▶ _Source passage_
Forget about apartment makeovers on “Queer Eye” and “Trading Spaces” when “spring-cleaning” this year. The most honest reflections of American interior design are on “Cops” or “Animal Precinct.”

A giant color TV is always blasting away at top volume, homey decorations are askew, and the “before” on this type of unadulterated “reality TV” never gets an attractive “after.” These messy dwellings aren’t shown in the Pottery Barn,* Crate and Barrel or Ikea catalogues either, where all the floors are clean and cordless, light and bright — it’s the people who push this impossible look that should be arrested.

▶ _Task item 1_
In the passage on American interior design, which TV shows give the most honest reflections of it?
▶ _Task item 2_
Rewrite more briefly the paragraph of the passage on American interior design that begins "A giant color TV is always blasting away," keeping its main facts.
▶ _Task item 3_
Reproduce the passage on American interior design word for word, starting with "A giant color" and going on through "should be arrested.".

▶ _Data listing_
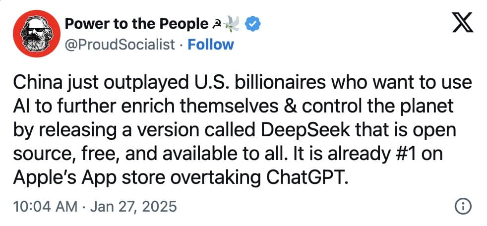The image size is (487, 226).
Task: Visit the @ProudSocialist handle
Action: pyautogui.click(x=120, y=45)
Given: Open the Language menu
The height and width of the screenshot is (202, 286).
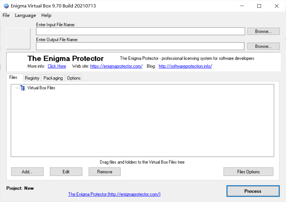Looking at the screenshot, I should click(25, 15).
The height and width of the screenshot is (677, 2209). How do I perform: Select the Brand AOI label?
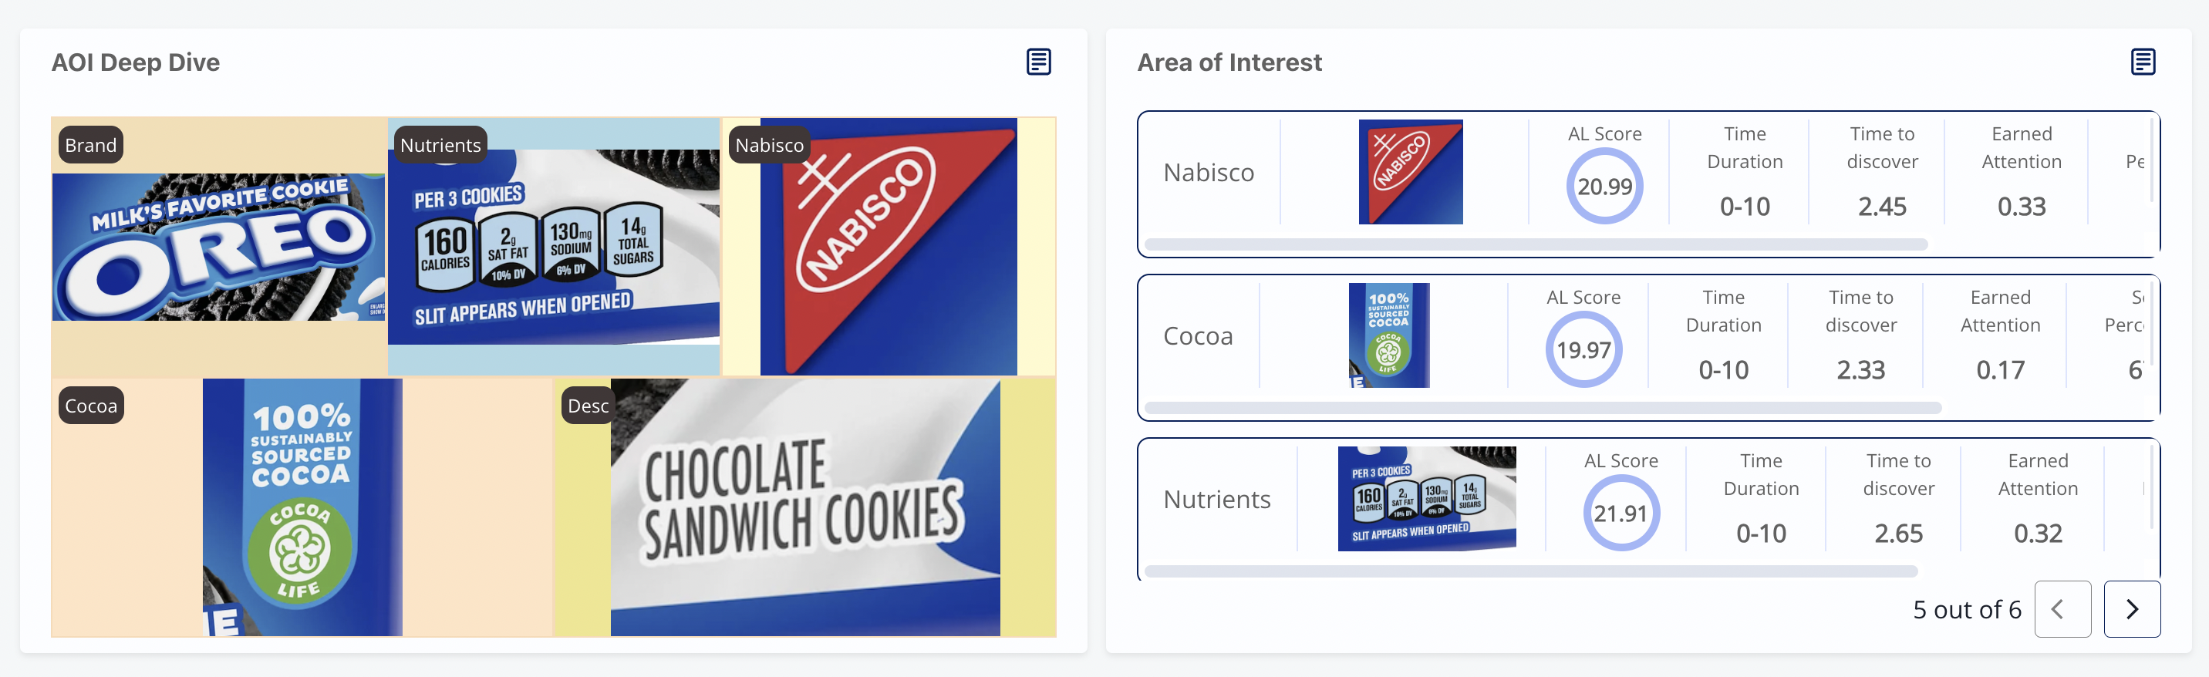pos(91,145)
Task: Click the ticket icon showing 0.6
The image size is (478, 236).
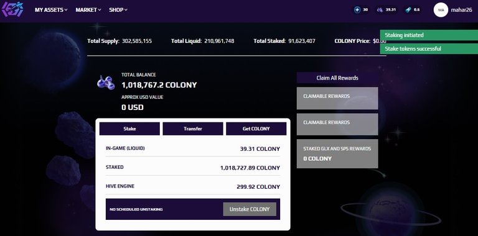Action: [x=408, y=10]
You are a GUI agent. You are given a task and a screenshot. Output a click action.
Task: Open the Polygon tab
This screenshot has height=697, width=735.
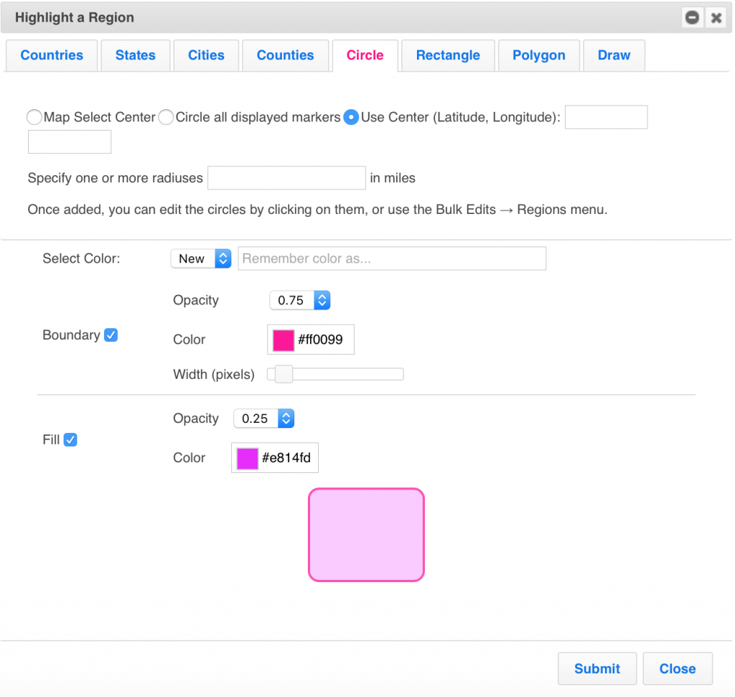[538, 55]
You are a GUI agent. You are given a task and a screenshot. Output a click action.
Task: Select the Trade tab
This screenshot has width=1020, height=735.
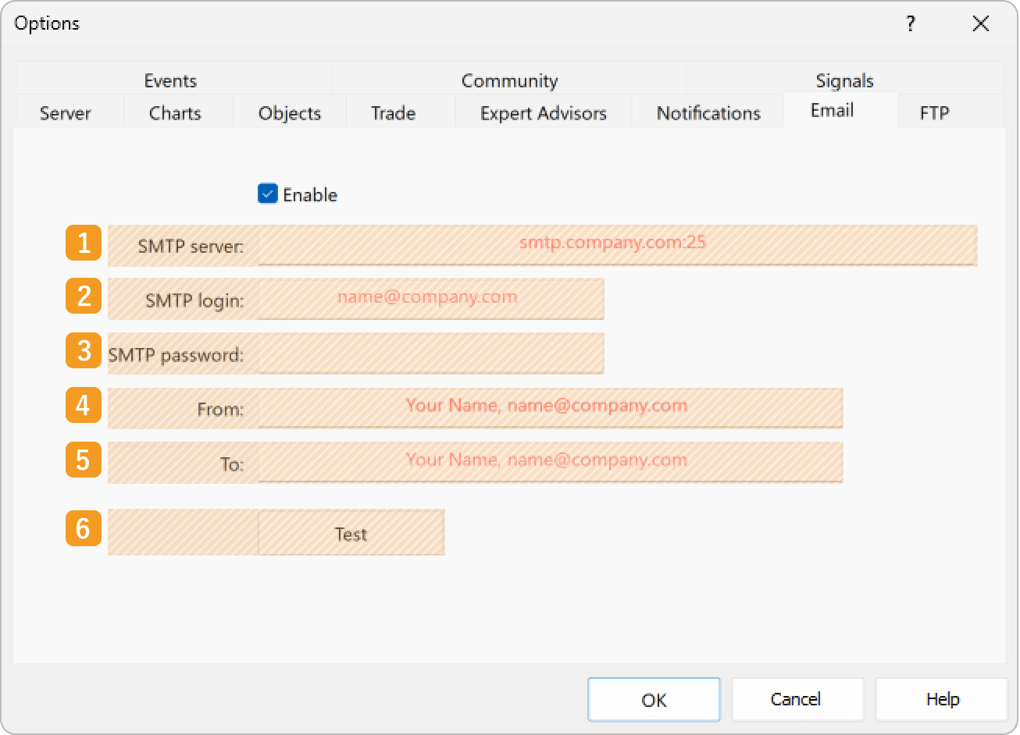point(393,113)
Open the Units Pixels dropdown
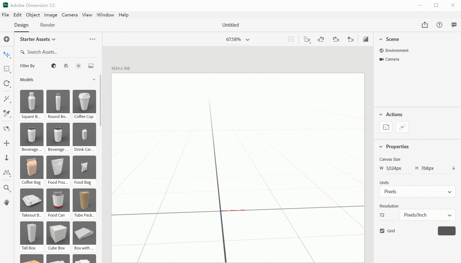Screen dimensions: 461x263 417,191
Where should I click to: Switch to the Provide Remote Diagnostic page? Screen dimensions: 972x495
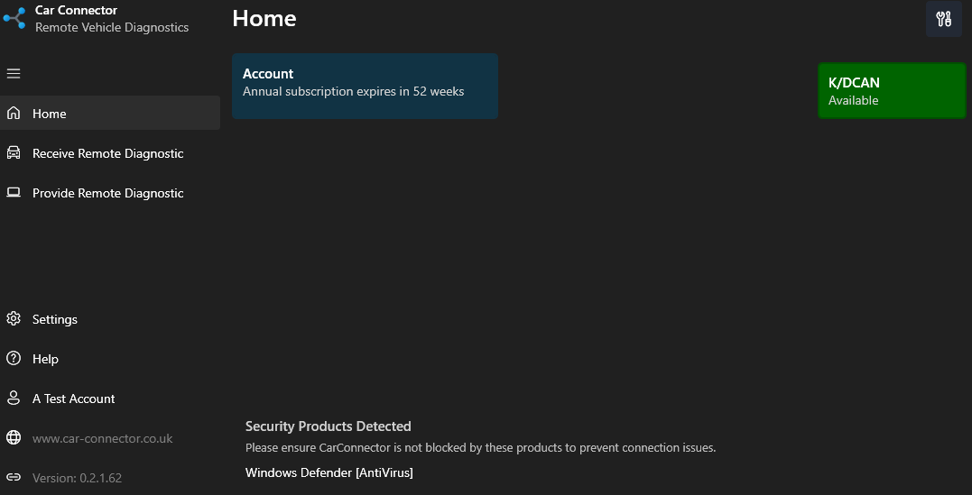click(x=107, y=193)
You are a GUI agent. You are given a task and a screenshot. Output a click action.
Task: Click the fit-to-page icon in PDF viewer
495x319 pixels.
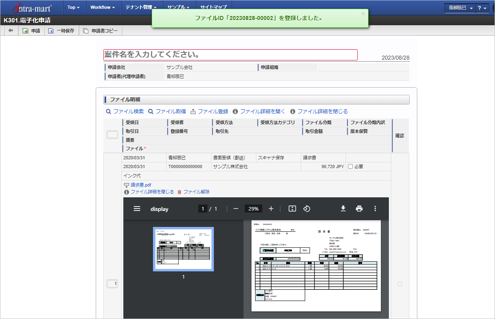pyautogui.click(x=292, y=209)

▶ _Response area 1_
"Cops" and "Animal Precinct."

▶ _Response area 2_
On this kind of unadulterated reality TV, a huge color TV always blares at top volume, homey decorations sit crooked, and the "before" never gets an attractive "after." The Pottery Barn, Crate and Barrel and Ikea catalogues don't show such messy homes either; their floors are clean and cordless, light and bright. The people pushing this impossible look are the ones who should be arrested.

▶ _Response area 3_
A giant color TV is always blasting away at top volume, homey decorations are askew, and the “before” on this type of unadulterated “reality TV” never gets an attractive “after.” These messy dwellings aren’t shown in the Pottery Barn,* Crate and Barrel or Ikea catalogues either, where all the floors are clean and cordless, light and bright — it’s the people who push this impossible look that should be arrested.